To Bring Him Glory, Jack Popjes (Wycliffe)

www.popjes.blogspot.com

(reproduced with permission)

Tuesday, April 06, 2010

Easter weekend





How was your Easter weekend?
‘And how was ours?’ you may ask!

David, getting over a chesty cough, set out on Easter Friday to Ondangwa, 30 minutes’ away, for a church service followed by a workshop. He came home 10,5 hours’ later … after dropping people off all over the place!
In a land where all are blind, the one-eyed man is king.
In a land where most people have to walk everywhere, the man with a car is a taxi!

Talking of taxis, last week there was a terrible head-on collision down towards Windhoek. A ute/bakkie carrying 5 people in the back overtook into the path of a minibus taxi. A number of people were killed instantly. Willem and Ditteke, David’s boss and his wife, had decided to drive through Botswana to Vic Falls for the Easter weekend. However, on the first evening their car hit a cow and had to be towed away. They were unscathed. However, these incidents remind us of how David has traveled literally 1000s of kms in the North, on dirt roads with cattle, kudu, goats and people prone to cross at unexpected times. And with local taxis stopping in front of you or overtaking with no warning. Yet he has only had one accident and even then God preserved his life in a miraculous way. We do not take your prayers for his safety lightly!

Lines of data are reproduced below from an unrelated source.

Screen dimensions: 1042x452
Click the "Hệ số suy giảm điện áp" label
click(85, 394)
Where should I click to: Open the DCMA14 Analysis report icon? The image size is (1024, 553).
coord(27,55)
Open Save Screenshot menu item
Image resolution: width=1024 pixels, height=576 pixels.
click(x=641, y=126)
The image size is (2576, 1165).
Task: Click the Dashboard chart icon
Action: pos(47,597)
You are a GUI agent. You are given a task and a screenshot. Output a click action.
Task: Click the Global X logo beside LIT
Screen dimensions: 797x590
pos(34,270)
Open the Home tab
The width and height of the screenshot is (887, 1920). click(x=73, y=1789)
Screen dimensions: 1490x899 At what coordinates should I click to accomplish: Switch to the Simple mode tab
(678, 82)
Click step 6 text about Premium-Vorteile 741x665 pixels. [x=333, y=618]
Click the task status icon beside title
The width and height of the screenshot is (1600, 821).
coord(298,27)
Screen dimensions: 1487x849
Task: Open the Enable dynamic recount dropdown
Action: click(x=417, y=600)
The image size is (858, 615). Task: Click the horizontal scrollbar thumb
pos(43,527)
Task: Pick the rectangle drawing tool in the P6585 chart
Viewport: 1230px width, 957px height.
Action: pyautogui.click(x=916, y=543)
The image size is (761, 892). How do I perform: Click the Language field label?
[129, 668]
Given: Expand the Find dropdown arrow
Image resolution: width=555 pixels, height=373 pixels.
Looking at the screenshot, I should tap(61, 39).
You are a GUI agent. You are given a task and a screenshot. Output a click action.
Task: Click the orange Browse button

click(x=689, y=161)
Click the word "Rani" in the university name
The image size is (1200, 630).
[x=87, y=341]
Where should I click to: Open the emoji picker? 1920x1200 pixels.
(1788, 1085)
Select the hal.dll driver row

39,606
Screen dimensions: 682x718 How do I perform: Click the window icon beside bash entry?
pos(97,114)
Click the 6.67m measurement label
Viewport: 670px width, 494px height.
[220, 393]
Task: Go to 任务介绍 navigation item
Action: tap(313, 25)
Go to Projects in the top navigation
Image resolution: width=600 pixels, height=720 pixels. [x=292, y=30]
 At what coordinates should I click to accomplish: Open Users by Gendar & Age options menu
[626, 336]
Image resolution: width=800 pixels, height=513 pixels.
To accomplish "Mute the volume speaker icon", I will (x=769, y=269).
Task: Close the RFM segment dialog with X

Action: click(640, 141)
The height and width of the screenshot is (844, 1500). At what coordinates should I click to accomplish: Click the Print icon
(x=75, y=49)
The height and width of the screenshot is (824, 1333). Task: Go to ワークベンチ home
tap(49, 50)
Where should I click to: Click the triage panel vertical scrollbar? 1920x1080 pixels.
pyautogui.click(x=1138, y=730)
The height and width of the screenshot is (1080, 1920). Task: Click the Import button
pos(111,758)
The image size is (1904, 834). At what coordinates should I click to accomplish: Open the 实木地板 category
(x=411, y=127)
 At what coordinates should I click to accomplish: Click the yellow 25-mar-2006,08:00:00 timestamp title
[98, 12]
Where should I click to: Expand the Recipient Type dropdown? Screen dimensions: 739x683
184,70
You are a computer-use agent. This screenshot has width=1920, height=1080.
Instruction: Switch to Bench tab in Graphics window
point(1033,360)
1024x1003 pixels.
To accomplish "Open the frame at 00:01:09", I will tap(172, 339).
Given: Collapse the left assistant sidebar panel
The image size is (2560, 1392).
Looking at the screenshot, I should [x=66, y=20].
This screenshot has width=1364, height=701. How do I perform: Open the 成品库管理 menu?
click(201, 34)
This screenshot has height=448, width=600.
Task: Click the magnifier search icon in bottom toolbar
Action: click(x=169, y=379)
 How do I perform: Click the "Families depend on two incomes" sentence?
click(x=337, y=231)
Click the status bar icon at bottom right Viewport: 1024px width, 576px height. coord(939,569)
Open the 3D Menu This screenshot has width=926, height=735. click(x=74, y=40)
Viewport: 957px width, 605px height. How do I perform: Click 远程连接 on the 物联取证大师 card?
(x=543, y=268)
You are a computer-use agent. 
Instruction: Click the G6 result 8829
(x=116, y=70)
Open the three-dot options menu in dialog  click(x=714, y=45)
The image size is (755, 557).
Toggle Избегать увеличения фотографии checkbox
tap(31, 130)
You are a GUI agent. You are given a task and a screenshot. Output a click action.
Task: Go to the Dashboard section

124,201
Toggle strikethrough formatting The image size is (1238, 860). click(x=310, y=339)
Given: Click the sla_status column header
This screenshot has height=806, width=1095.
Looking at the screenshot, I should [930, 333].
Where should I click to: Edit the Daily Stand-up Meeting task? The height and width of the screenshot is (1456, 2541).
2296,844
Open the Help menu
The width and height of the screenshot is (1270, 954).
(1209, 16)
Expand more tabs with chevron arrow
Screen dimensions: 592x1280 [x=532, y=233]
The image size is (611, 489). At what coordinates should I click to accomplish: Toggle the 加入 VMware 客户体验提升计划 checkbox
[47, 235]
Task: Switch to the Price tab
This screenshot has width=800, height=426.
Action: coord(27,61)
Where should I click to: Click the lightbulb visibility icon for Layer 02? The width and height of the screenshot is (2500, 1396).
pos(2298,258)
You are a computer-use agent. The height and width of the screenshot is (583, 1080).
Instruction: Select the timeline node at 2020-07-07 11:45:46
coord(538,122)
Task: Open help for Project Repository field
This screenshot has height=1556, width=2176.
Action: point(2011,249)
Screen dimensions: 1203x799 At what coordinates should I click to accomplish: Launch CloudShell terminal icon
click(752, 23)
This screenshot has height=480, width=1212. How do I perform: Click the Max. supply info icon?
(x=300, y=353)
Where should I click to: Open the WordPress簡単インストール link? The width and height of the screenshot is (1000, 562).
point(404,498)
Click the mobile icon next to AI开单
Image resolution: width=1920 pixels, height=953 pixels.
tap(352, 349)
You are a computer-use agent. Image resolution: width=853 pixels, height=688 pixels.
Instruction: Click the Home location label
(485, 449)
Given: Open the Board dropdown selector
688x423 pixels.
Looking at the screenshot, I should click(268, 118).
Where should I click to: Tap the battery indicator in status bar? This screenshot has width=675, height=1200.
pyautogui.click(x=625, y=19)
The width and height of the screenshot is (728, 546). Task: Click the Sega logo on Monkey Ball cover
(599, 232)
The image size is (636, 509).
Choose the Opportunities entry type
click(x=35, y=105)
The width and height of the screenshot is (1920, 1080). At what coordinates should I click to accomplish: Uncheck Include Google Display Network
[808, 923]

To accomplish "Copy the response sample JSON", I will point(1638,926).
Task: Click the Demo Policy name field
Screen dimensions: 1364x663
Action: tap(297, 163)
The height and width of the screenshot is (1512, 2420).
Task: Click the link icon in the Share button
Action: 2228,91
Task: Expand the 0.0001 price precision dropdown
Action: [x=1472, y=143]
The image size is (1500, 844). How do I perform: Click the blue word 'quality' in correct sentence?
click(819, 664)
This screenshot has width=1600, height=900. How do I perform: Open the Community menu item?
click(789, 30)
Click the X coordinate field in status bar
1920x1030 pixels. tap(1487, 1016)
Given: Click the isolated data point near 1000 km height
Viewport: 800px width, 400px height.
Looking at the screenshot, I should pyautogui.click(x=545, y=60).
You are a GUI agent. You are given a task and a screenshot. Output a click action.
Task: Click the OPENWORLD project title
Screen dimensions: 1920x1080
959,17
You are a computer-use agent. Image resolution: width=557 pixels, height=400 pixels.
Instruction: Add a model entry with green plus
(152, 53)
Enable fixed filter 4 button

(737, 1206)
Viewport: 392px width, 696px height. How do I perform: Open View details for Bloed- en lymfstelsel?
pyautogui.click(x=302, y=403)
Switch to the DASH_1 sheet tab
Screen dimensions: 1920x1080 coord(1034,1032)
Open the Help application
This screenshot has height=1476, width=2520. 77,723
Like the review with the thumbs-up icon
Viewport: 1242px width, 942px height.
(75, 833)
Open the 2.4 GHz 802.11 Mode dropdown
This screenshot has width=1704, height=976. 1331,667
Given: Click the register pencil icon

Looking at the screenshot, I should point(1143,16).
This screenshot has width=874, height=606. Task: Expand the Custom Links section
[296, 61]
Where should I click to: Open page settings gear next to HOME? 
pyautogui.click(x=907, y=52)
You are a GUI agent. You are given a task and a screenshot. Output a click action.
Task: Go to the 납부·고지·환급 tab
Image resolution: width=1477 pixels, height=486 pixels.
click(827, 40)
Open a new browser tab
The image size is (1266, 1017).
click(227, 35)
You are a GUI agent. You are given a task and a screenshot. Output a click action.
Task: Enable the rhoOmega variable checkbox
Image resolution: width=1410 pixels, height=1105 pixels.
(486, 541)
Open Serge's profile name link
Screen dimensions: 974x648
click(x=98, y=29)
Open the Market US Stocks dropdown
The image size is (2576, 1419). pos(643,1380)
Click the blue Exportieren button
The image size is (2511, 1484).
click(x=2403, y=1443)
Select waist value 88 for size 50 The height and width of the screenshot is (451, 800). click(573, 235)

We had a full house over the weekend. Caris and Étienne both had a friend to sleep over, plus Nicky and Aune, plus a ‘single’ guy we know who would have been on his own over the weekend came over in the evenings for a meal and some fellowship.

Nicky was able to go to church with Justina (see previous prayer points) on Sunday. However, the cow stomach meal served up afterwards rather threw her!

I had a chance on Good Friday and Easter Sunday to share with a few children the glorious news of why Jesus chose to go to the cross and the implications of his resurrection! After scouring shops in vain for Easter eggs, Nicky happened across a bag of little ones in the corner of a shop. So the children enjoyed that treat, too. (Actually, when in a supermarket a couple of weeks’ ago Caris pointed to a promotional picture and asked what the ‘clay rabbit’ was for. I explained to her it was meant to be a chocolate Easter bunny!)

Sunday was bucketing down. Late – but welcome – rain for the crops. David, with Aune as interpreter, was to preach at a church north of Oshakati. A little place called Omugwelume where the church is falling down. But first he had to drive down to Ondangwa to pick up the Onamambili choir and take all 15 of them with him back up to Omugwelume. David preached, Aune interpreted and the choir sang. Then they had to take the choir back down to Ondangwa, before heading back home! (See photos)

Because of the cross, we are in Namibia. Thank you for supporting us so that we can be here.